El futuro de los Estados nacionales es incierto, sobre todo si estiramos nuestro horizonte de análisis hacia las próximas dos décadas. El gran Antonio Escohotado lo expresó con su habitual capacidad sintética: “La democracia de Internet terminará con los partidos políticos”.
El “Estado presente” argentino
Llegar en este punto a nuestro querido país es hacer un modesto viaje en el tiempo con todo el pasado por delante. Si las naciones con economías abiertas tienen problemas, el dogma del “Estado presente” que domina la conversación pública nacional presenta un desafío duplicado, porque siempre fue menos una convicción que una estrategia para conservar el poder. El estatismo argentino es un negocio para políticos, empresarios y sindicalistas que actúan de manera reaccionara frente a cualquier amenaza que ponga en riesgo su interés. Pongo un ejemplo: con una política de cielos abiertos y empresas en competencia por brindar más y mejores conexiones, los subsidios a Aerolíneas Argentinas se volverían fútiles y con ellos los negocios montados alrededor de su imaginaria soberanía. En la lucha por la supervivencia, el único camino es destruir esa competencia o volverla parte del statu quo.
Con una política de cielos abiertos y empresas en competencia por brindar más y mejores conexiones, los subsidios a Aerolíneas Argentinas se volverían fútiles.
El déficit fiscal es una enfermedad crónica nacional, consecuencia inevitable del estatismo. Se paga con deuda, inflación y altos impuestos, combinación letal que multiplica la pobreza. Suena como una broma cruel: el “partido de los trabajadores” es una fábrica de informalidad laboral porque su dogmatismo le quita al sector productivo la posibilidad de modificarse al ritmo de las innovaciones tecnológicas. La dependencia creciente de subsidios proporcionados por el Estado para una parte del sector industrial, que importa insumos a dólares bonificados, para luego ensamblarlos y venderlos al tipo de cambio libre, se transformó en una “vaca sagrada” que mezcla impunemente la soberanía con el negocio. Por otro lado, el rechazo al intercambio comercial en nombre de un conveniente nacionalismo aumenta la falta de competitividad aun cuando el país tiene recursos humanos de altísima calidad para competir en un mundo que solo habita el futuro. Al final del camino, la apuesta por la sustitución de importaciones no funcionó y el sector agropecuario siguió siendo el único motor de la economía, tal como sucedía en la época colonial.

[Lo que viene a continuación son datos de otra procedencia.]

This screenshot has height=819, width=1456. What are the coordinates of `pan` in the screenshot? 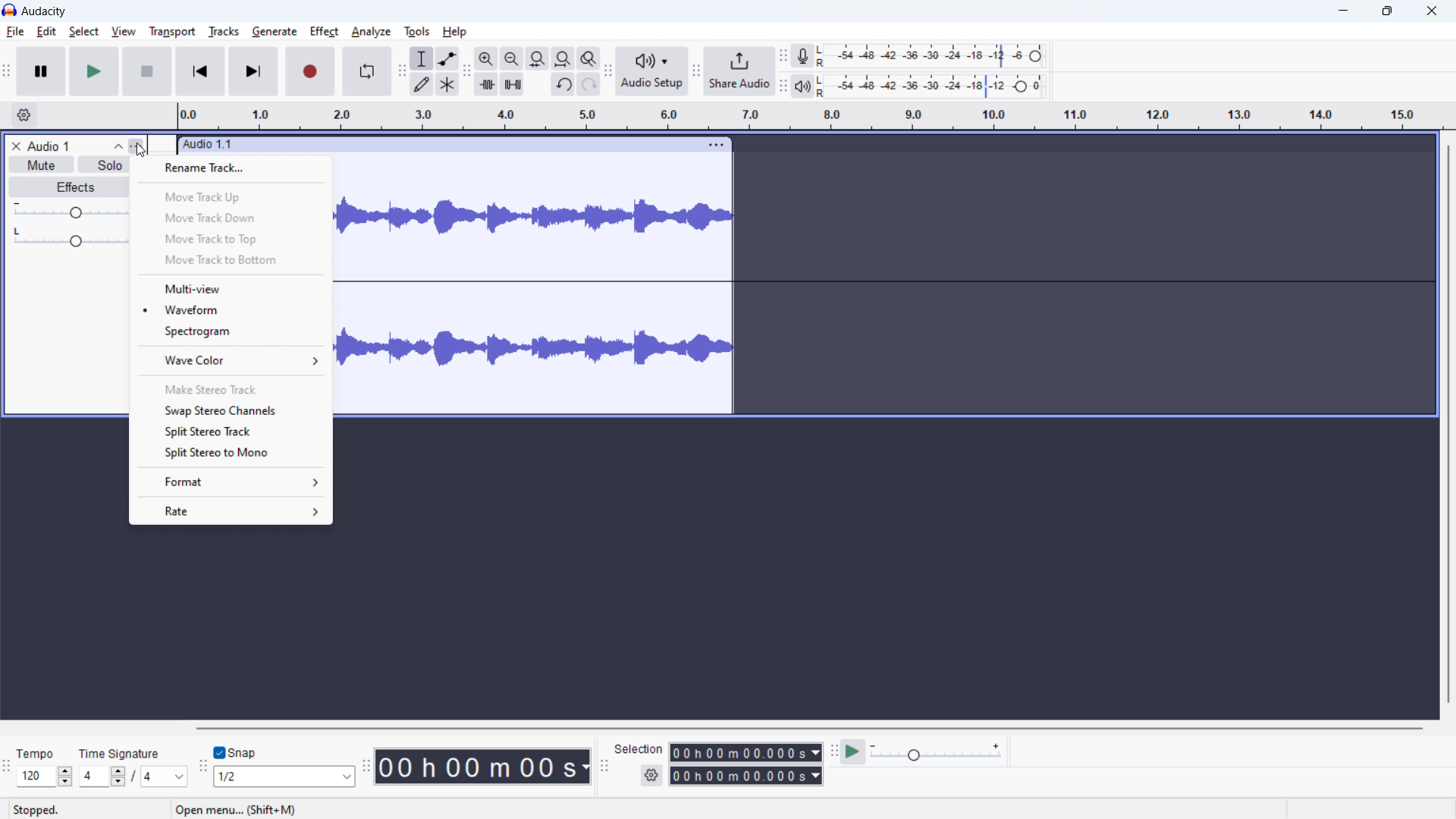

La razón central por la que aún habitamos el dogma estatista es que, durante muchos años, fue satisfactorio para una porción mayoritaria de la población. Hoy se encuentra frente a un límite infranqueable: su lógica productiva está totalmente desfasada de la coyuntura global y, por ende, su economía es cada vez más pequeña e insignificante. La encrucijada en la que se encuentra el país es muy compleja: adaptarse a los tiempos que corren implica que los intereses corporativos creados al calor del “Estado presente” desaparezcan, algo que parece improbable sin resistencia; por el contrario, si este mismo grupo de poder se aferra a su dogma, tiene como destino la profundización del autoritarismo.

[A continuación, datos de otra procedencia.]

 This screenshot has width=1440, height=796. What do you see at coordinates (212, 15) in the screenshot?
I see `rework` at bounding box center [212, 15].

Todo indica que la dependencia tecnológica será aún más profunda que la alimenticia o energética, por lo que cada país deberá aliarse a las potencias globales que les proporcionen la infraestructura para habitar ese lugar indefinido al que estamos yendo a toda velocidad. Esa es la voluntad de China en relación a países del tercer mundo como el nuestro y, de ser así, deberíamos olvidar a los Estados nacionales para pensar en organizaciones globales que luchan por controlar la perpetua y feliz anarquía de Internet.